PACE unimpressed by Ukraine’s efforts to fight corruption
The Parliamentary Assembly of the Council of Europe [PACE] recently adopted its Resolution “Corruption as a Threat to the Rule of Law”. Ukraine is mentioned more than once and not in a positive light.
The state system in Ukraine remains steeped in corruption. The PACE used the Transparency International Corruption Perception Index to draw up its own perception index from among members of the Council of Europe. Ukraine is in bottom place, below Albania, Azerbaijan and Russia. According to the survey even those Ukrainians who have not personally suffered as the result of corruption are convinced that corruption is rampant.
Mailis Reps, the author of the Resolution told the Deutsche Welle Ukrainian Service that although Yanukovych made the fight against corruption one of the slogans in his presidential campaign, there has been no particular progress over the last few years.
She says that certain legislative efforts can be seen and that the fact that the existence of corruption is acknowledge is already a big step.
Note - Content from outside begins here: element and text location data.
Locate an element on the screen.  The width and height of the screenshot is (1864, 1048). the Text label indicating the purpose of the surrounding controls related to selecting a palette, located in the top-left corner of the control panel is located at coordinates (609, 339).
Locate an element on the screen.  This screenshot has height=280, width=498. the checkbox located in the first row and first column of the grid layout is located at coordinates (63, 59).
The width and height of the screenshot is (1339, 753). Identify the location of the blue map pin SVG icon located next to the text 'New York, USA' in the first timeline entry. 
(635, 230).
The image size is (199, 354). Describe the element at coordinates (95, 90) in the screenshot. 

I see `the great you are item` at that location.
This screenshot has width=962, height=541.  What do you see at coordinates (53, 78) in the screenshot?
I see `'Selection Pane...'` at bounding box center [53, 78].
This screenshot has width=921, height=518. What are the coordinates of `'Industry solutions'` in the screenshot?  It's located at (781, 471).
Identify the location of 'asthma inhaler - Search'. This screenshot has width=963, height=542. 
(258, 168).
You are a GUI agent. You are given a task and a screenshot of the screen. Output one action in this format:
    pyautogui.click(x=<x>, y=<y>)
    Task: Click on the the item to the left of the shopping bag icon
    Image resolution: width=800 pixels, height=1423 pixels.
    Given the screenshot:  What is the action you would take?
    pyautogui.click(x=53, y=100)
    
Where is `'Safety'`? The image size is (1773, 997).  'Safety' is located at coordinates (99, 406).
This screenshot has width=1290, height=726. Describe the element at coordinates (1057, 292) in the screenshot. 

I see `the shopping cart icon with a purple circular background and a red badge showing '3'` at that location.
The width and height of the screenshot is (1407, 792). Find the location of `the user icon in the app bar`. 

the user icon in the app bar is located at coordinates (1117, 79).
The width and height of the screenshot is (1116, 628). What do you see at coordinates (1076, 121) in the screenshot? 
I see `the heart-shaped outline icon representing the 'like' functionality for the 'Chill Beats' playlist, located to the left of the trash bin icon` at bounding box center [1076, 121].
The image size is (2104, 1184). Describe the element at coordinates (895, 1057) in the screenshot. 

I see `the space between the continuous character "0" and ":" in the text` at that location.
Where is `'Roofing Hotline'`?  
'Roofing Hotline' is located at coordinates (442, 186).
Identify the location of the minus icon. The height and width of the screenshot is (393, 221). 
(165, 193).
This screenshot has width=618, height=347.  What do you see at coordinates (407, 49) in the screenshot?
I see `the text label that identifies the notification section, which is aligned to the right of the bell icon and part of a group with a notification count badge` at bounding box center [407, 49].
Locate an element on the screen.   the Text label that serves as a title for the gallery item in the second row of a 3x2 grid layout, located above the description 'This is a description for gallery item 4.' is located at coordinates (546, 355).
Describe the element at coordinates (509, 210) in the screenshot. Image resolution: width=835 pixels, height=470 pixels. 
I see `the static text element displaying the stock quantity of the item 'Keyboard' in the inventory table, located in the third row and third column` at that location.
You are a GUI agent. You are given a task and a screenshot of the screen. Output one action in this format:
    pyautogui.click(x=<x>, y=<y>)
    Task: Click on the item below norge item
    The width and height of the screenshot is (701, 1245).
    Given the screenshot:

On the other hand, there is virtually no evidence of practice measures.
As well as habitual trivial corruption where bribes are paid to the police, doctors, court staff, etc, in Ukraine and throughout Eastern Europe, corruption is also typical based on connections. She believes that this comes from Soviet times, but that Ukrainian politicians have this in mind when they promise to fight corruption, but rather bribe-taking.
Mailis Reps says that she concentrated her report on how corruption affects rule of law. She stresses that corruption can undermine the foundations of the court system, the Prosecutor’s Office’s activities as well as the public’s believe in law.
She says that there must be decent salaries for court staff, police, the tax administration and there must be a real risk of losing your salary and your pension if you are caught taking a bribe.
However she believes that the main motivating force would be personal example from MPs. They must begin with themselves and stop feeling above the law. She is convinced that the political initiative to fight corruption must come from parliament.